Suburban rail system in Mexico City

The Tren Suburbano (lit. 'Suburban Train') (Note: Official name: Ferrocarril Suburbano de la Zona Metropolitana del Valle de México (lit. 'Suburban Railway of the Valley of Mexico Metropolitan Area)') is an electric suburban rail system in Mexico City. Line 1 is operated by Ferrocarriles Suburbanos with concessioned trains from Construcciones y Auxiliar de Ferrocarriles (CAF). It was designed to complement the extensive Mexico City metro system, Latin America's largest and busiest urban rail network. The railway has one operative line with a length of 27 km with seven stations, located in Cuauhtémoc and Azcapotzalco in Mexico City, and Tlalnepantla, Tultitlán and Cuautitlán, in the State of Mexico.

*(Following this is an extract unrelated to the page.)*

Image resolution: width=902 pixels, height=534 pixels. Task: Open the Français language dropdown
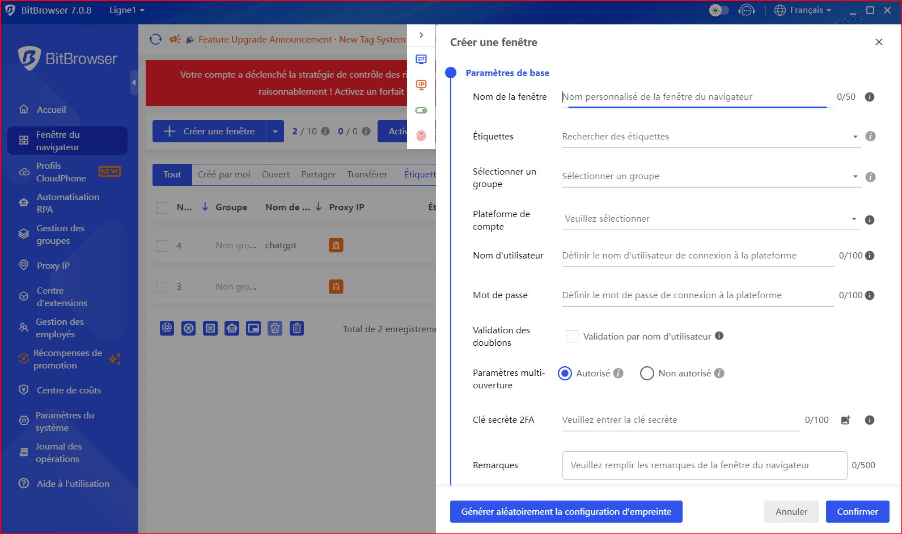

A second line opened in April 2026 to connect with the Felipe Ángeles International Airport (AIFA) in Zumpango. Originally intended to be operated by Ferrocarriles Suburbanos, in 2025, the concession was waived to the Secretariat of National Defense. In April 2026, the government of Mexico announced the intention to purchase the concession of the Tren Suburbano consession from CAF.

Additional expansions were proposed in the 2000s with a total length of 242 km of rail system.

==History==

===Background===
====Mexico–Querétaro electric railway====

In 1978, the Secretariat of Communications and Transportation proposed the construction of the first Mexican double-track electric railway powered by overhead catenary. Based on a study prepared by the government agency, the Mexico City-Querétaro route was determined to be the most viable for electrification due to its high passenger and freight traffic, topography almost lacking gradients, and strategic location in the centre of the country.

In 1979, as part of the construction works, the Mexican government included Japanese, British and French participation in the project. The locomotives used were designed and assembled by the company General Electric in the Mexican state of Aguascalientes between 1980 and 1982. The locomotive model was designated General Electric E60-C2.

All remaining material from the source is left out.